Action item - Copy every record word for word.

Data for analysis -
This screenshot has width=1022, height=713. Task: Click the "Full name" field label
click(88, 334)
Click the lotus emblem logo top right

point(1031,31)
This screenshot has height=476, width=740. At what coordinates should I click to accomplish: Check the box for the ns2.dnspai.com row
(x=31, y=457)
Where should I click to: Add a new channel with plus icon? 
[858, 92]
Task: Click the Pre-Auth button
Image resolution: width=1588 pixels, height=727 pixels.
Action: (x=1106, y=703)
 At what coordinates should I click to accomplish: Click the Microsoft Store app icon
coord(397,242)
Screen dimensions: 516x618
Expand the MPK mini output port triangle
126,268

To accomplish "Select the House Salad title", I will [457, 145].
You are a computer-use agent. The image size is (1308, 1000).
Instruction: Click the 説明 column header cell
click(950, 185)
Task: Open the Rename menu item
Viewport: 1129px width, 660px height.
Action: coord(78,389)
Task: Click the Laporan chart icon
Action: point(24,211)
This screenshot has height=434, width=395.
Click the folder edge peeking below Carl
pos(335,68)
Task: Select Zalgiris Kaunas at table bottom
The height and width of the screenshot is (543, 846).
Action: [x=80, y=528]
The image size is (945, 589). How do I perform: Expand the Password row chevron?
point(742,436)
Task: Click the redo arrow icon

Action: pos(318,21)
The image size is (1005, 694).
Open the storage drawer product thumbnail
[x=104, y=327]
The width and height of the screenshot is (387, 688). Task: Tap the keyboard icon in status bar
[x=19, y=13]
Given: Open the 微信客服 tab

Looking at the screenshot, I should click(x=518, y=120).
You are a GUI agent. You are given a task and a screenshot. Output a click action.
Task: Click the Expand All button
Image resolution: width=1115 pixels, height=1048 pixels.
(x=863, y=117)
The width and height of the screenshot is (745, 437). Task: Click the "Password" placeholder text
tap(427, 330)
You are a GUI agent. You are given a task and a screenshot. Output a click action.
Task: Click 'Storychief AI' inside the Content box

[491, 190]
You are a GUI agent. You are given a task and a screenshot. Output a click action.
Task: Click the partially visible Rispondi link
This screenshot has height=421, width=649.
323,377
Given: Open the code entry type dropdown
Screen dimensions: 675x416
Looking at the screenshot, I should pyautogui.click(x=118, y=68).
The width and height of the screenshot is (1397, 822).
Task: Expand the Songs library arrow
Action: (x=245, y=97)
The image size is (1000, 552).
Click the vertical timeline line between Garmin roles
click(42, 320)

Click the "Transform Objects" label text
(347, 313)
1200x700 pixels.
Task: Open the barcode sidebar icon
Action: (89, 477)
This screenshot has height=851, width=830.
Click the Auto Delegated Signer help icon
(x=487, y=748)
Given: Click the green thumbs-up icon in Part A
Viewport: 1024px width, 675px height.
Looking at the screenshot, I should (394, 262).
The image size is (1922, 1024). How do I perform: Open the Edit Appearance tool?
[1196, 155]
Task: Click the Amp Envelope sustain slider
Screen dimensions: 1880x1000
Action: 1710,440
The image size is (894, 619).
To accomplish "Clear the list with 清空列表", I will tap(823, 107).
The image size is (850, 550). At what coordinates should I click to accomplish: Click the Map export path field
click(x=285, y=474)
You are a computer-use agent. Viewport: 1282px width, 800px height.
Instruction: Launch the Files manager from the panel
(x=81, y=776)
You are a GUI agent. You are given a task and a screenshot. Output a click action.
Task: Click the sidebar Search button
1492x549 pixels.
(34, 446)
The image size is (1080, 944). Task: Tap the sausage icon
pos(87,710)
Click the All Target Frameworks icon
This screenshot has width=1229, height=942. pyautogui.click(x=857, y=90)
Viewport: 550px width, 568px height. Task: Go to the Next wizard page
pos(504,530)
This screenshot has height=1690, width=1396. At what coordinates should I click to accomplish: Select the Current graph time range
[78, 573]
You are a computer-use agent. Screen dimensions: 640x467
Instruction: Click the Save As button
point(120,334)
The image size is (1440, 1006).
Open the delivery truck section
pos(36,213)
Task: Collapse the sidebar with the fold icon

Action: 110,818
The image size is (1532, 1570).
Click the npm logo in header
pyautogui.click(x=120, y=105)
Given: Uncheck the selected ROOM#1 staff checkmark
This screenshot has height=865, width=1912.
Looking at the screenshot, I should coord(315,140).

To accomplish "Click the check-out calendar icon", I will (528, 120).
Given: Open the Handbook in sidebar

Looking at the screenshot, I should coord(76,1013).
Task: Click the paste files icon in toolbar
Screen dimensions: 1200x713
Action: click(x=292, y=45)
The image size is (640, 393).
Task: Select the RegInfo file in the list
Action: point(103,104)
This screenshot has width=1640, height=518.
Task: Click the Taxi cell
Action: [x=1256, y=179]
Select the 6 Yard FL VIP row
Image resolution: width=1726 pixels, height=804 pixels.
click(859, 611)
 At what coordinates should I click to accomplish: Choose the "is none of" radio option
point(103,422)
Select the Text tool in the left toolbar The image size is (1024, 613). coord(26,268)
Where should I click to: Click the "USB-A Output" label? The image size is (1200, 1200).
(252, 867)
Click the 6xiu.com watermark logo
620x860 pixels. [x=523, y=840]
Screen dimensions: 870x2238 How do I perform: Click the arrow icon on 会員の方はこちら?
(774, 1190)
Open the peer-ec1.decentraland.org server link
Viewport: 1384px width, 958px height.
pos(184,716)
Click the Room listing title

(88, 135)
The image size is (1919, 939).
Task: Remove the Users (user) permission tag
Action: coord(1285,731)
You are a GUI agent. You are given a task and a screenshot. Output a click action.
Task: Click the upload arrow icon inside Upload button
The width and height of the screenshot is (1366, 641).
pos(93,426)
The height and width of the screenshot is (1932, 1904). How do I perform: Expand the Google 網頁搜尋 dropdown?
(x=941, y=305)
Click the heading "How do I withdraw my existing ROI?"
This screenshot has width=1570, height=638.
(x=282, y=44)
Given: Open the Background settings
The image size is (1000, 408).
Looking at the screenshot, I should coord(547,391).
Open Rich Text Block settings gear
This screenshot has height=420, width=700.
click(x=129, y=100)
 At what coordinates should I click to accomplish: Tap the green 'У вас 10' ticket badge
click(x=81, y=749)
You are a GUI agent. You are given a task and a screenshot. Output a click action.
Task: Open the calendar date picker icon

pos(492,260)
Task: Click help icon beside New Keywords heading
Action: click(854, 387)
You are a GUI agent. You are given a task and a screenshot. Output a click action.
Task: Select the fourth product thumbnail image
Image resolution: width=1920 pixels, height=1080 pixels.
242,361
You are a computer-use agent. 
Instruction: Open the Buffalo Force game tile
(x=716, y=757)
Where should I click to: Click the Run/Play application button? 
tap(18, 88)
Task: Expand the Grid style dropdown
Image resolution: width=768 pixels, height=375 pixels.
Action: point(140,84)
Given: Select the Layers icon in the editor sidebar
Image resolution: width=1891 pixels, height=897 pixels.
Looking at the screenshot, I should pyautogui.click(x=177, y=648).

Solution -
This screenshot has width=1022, height=713. Task: Click the "Full name" field label
click(88, 334)
Click the lotus emblem logo top right

point(1031,31)
This screenshot has height=476, width=740. At what coordinates should I click to accomplish: Check the box for the ns2.dnspai.com row
(x=31, y=457)
Where should I click to: Add a new channel with plus icon? 
[858, 92]
Task: Click the Pre-Auth button
Image resolution: width=1588 pixels, height=727 pixels.
Action: (x=1106, y=703)
 At what coordinates should I click to accomplish: Click the Microsoft Store app icon
coord(397,242)
Screen dimensions: 516x618
Expand the MPK mini output port triangle
126,268

To accomplish "Select the House Salad title", I will [457, 145].
You are a computer-use agent. The image size is (1308, 1000).
Instruction: Click the 説明 column header cell
click(950, 185)
Task: Open the Rename menu item
Viewport: 1129px width, 660px height.
Action: coord(78,389)
Task: Click the Laporan chart icon
Action: point(24,211)
This screenshot has height=434, width=395.
Click the folder edge peeking below Carl
pos(335,68)
Task: Select Zalgiris Kaunas at table bottom
The height and width of the screenshot is (543, 846).
Action: [x=80, y=528]
The image size is (945, 589). How do I perform: Expand the Password row chevron?
point(742,436)
Task: Click the redo arrow icon

Action: pos(318,21)
The image size is (1005, 694).
Open the storage drawer product thumbnail
[x=104, y=327]
The width and height of the screenshot is (387, 688). Task: Tap the keyboard icon in status bar
[x=19, y=13]
Given: Open the 微信客服 tab

Looking at the screenshot, I should click(x=518, y=120).
You are a GUI agent. You are given a task and a screenshot. Output a click action.
Task: Click the Expand All button
Image resolution: width=1115 pixels, height=1048 pixels.
(x=863, y=117)
The width and height of the screenshot is (745, 437). Task: Click the "Password" placeholder text
tap(427, 330)
You are a GUI agent. You are given a task and a screenshot. Output a click action.
Task: Click 'Storychief AI' inside the Content box

[491, 190]
You are a GUI agent. You are given a task and a screenshot. Output a click action.
Task: Click the partially visible Rispondi link
This screenshot has height=421, width=649.
323,377
Given: Open the code entry type dropdown
Screen dimensions: 675x416
Looking at the screenshot, I should pyautogui.click(x=118, y=68).
The width and height of the screenshot is (1397, 822).
Task: Expand the Songs library arrow
Action: (x=245, y=97)
The image size is (1000, 552).
Click the vertical timeline line between Garmin roles
click(42, 320)

Click the "Transform Objects" label text
(347, 313)
1200x700 pixels.
Task: Open the barcode sidebar icon
Action: (89, 477)
This screenshot has height=851, width=830.
Click the Auto Delegated Signer help icon
(x=487, y=748)
Given: Click the green thumbs-up icon in Part A
Viewport: 1024px width, 675px height.
Looking at the screenshot, I should (394, 262).
The image size is (1922, 1024). How do I perform: Open the Edit Appearance tool?
[1196, 155]
Task: Click the Amp Envelope sustain slider
Screen dimensions: 1880x1000
Action: 1710,440
The image size is (894, 619).
To accomplish "Clear the list with 清空列表", I will tap(823, 107).
The image size is (850, 550). At what coordinates should I click to accomplish: Click the Map export path field
click(x=285, y=474)
You are a computer-use agent. Viewport: 1282px width, 800px height.
Instruction: Launch the Files manager from the panel
(x=81, y=776)
You are a GUI agent. You are given a task and a screenshot. Output a click action.
Task: Click the sidebar Search button
1492x549 pixels.
(34, 446)
The image size is (1080, 944). Task: Tap the sausage icon
pos(87,710)
Click the All Target Frameworks icon
This screenshot has width=1229, height=942. pyautogui.click(x=857, y=90)
Viewport: 550px width, 568px height. Task: Go to the Next wizard page
pos(504,530)
This screenshot has height=1690, width=1396. At what coordinates should I click to accomplish: Select the Current graph time range
[78, 573]
You are a computer-use agent. Screen dimensions: 640x467
Instruction: Click the Save As button
point(120,334)
The image size is (1440, 1006).
Open the delivery truck section
pos(36,213)
Task: Collapse the sidebar with the fold icon

Action: 110,818
The image size is (1532, 1570).
Click the npm logo in header
pyautogui.click(x=120, y=105)
Given: Uncheck the selected ROOM#1 staff checkmark
This screenshot has height=865, width=1912.
Looking at the screenshot, I should coord(315,140).

To accomplish "Click the check-out calendar icon", I will (528, 120).
Given: Open the Handbook in sidebar

Looking at the screenshot, I should coord(76,1013).
Task: Click the paste files icon in toolbar
Screen dimensions: 1200x713
Action: click(x=292, y=45)
The image size is (640, 393).
Task: Select the RegInfo file in the list
Action: point(103,104)
This screenshot has width=1640, height=518.
Task: Click the Taxi cell
Action: [x=1256, y=179]
Select the 6 Yard FL VIP row
Image resolution: width=1726 pixels, height=804 pixels.
click(859, 611)
 At what coordinates should I click to accomplish: Choose the "is none of" radio option
point(103,422)
Select the Text tool in the left toolbar The image size is (1024, 613). coord(26,268)
Where should I click to: Click the "USB-A Output" label? The image size is (1200, 1200).
(252, 867)
Click the 6xiu.com watermark logo
620x860 pixels. [x=523, y=840]
Screen dimensions: 870x2238 How do I perform: Click the arrow icon on 会員の方はこちら?
(774, 1190)
Open the peer-ec1.decentraland.org server link
Viewport: 1384px width, 958px height.
pos(184,716)
Click the Room listing title

(88, 135)
The image size is (1919, 939).
Task: Remove the Users (user) permission tag
Action: coord(1285,731)
You are a GUI agent. You are given a task and a screenshot. Output a click action.
Task: Click the upload arrow icon inside Upload button
The width and height of the screenshot is (1366, 641).
pos(93,426)
The height and width of the screenshot is (1932, 1904). How do I perform: Expand the Google 網頁搜尋 dropdown?
(x=941, y=305)
Click the heading "How do I withdraw my existing ROI?"
This screenshot has width=1570, height=638.
(x=282, y=44)
Given: Open the Background settings
The image size is (1000, 408).
Looking at the screenshot, I should coord(547,391).
Open Rich Text Block settings gear
This screenshot has height=420, width=700.
click(x=129, y=100)
 At what coordinates should I click to accomplish: Tap the green 'У вас 10' ticket badge
click(x=81, y=749)
You are a GUI agent. You are given a task and a screenshot. Output a click action.
Task: Open the calendar date picker icon

pos(492,260)
Task: Click help icon beside New Keywords heading
Action: click(854, 387)
You are a GUI agent. You are given a task and a screenshot. Output a click action.
Task: Select the fourth product thumbnail image
Image resolution: width=1920 pixels, height=1080 pixels.
242,361
You are a computer-use agent. 
Instruction: Open the Buffalo Force game tile
(x=716, y=757)
Where should I click to: Click the Run/Play application button? 
tap(18, 88)
Task: Expand the Grid style dropdown
Image resolution: width=768 pixels, height=375 pixels.
Action: point(140,84)
Given: Select the Layers icon in the editor sidebar
Image resolution: width=1891 pixels, height=897 pixels.
Looking at the screenshot, I should pyautogui.click(x=177, y=648).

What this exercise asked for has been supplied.